String response = geminiGuardClient.prompt()
.user(buildGuardrailPrompt(text))
.options(GoogleGenAiChatOptions.builder()
.model(inputModelId)
.temperature(0.0)
.build())
.call()
.content();
return parseGuardrailResponse(response);
Fail-Open Design
On any exception, checkInput returns GuardrailResult.safe() — if the Gemini API is unavailable, misconfigured, or times out, the request proceeds rather than blocking all traffic. This is a deliberate fail-open choice: availability is prioritised over perfect safety coverage during an outage.
Output Guardrail: PII Regex Detection
After the LLM produces its answer, the response is scanned for common PII patterns. If found, the PII is replaced with tokens such as [EMAIL REDACTED] before the answer is returned to the user.

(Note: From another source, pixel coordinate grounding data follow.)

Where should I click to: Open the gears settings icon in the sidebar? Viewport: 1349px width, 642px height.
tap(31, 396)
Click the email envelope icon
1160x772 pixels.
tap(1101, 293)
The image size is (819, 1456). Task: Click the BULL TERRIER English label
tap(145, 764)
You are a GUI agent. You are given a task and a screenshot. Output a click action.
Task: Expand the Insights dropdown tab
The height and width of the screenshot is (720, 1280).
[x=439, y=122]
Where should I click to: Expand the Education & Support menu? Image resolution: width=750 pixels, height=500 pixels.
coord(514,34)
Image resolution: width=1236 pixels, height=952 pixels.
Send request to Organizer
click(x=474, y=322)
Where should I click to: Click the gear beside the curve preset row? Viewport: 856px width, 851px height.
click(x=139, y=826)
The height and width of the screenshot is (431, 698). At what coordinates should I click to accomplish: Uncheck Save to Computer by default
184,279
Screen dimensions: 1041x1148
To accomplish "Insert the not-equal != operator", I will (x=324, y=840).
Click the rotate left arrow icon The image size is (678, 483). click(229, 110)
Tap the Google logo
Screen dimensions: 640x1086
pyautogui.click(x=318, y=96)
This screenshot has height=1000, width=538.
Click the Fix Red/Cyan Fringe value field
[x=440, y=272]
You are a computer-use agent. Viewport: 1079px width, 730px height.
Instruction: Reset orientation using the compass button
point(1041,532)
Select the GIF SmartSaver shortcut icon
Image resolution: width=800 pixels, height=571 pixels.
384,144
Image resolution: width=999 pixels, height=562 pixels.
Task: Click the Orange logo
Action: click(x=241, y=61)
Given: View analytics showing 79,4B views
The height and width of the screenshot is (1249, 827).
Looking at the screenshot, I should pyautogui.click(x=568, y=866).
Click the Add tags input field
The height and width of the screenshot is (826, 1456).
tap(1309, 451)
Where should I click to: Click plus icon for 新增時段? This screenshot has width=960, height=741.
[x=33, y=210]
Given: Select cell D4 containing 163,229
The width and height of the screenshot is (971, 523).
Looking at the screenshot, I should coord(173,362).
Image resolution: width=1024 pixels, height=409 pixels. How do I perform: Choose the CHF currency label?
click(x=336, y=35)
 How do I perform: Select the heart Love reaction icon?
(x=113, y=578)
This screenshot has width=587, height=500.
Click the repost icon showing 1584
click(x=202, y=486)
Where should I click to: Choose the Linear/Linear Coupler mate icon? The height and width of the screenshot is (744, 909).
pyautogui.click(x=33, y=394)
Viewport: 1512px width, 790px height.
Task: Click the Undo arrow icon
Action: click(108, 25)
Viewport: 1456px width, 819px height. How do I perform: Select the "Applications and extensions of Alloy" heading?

private static final Pattern EMAIL =
Pattern.compile("[a-zA-Z0-9._%+\\-]+@[a-zA-Z0-9.\\-]+\\.[a-zA-Z]{2,}");
private static final Pattern SSN =
Pattern.compile("\\b\\d{3}-\\d{2}-\\d{4}\\b");
private static final Pattern CREDIT_CARD =
Pattern.compile("\\b(?:\\d{4}[\\s-]?){3}\\d{4}\\b");
Guardrail Flag Logging
When a guardrail fires (input blocked or output redacted), a record is written to the guardrail_flags PostgreSQL table. This uses a REQUIRES_NEW transaction so the flag record commits even if the parent transaction rolls back.
@Transactional(propagation = Propagation.REQUIRES_NEW)
public GuardrailFlag logFlag(...) {
// Commits even if the parent transaction rolls back
}
Summary: Two Guardrail Layers
| Layer | What it checks | Technology | On violation |
|---|---|---|---|
| Input | Safety of user's message | Gemini 2.5 Flash (gemini-2.5-flash) |
Block request, log flag |
| Output | PII in LLM response | Regex (email, SSN, credit card) | Redact PII, log flag, return redacted answer |